Ewan McGregor is once again terrible (the most overrated one-note actor of the last 20 years?) as fictional Rolling Stone reporter Dave Braden. The hack barges in on a retired Miles and claims he’s there for the big comeback story, to capture the Prince of Darkness as he attempts to get off the street-drugs and ciggies and pick up the damn horn again. It’s not a great start but you hope it might go somewhere.
Unfortunately that framing device soon opens up a ludicrous set of car-chases as the pair become a Danny Glover-Mel Gibson trope and head off to look for a lost tape of Miles jamming.
Before that we have Davis ringing up the radio station to lambast them and request his good, old stuff not just the weary nostalgia nods.
Oh god it is awful.
There are flashbacks to the Miles of the 50s, when he was actually making an album called Miles Ahead. These serve simply to show Cheadle in a suit and without a silly wig and glasses. We also meet Miles’ first wife and get the tamed-down versions of violence that seemed so similarly absurd in the recent James Brown biopic.
But Miles Ahead lags way behind that atrocity. No, this deserves to sit alongside the recent Nina Simone botch-job as one of the biggest wastes of time, talent and money (more of the talent in this film too by the way).

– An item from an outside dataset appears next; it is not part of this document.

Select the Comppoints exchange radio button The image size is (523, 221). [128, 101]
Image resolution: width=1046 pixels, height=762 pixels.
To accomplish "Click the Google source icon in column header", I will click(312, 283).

In the panic of worrying what they might have a Miles Davis character do on the screen they forget the music, throw pretty much everything that matters out the window and then anything fantastical they can find gets hurled at the screen.
It’s a joke. A sick, cruel joke. This attempt to “improvise” is clearly the intended cleverness of this hackneyed story and storytelling. And it doesn’t work at all. It makes a mockery of one of jazz music’s heroes. And Cheadle – a decent director it seems, from the way the
screen is lit down to the pacing and placing of flashbacks, and also a very good actor – has only himself to blame for fucking this up so brutally. McGregor was always going to be awful. That’s all he does and all he is. But Cheadle will walk along forever after this with the knowledge that he killed the one chance of a decent film about one of his heroes. He ruined it for so many of us. How this got the green light is a mystery. Clearly so long in development they just decided it had to one day exist. It feels like a 48 Hour Film Project attempt at honing a script and rushing through a set of performances.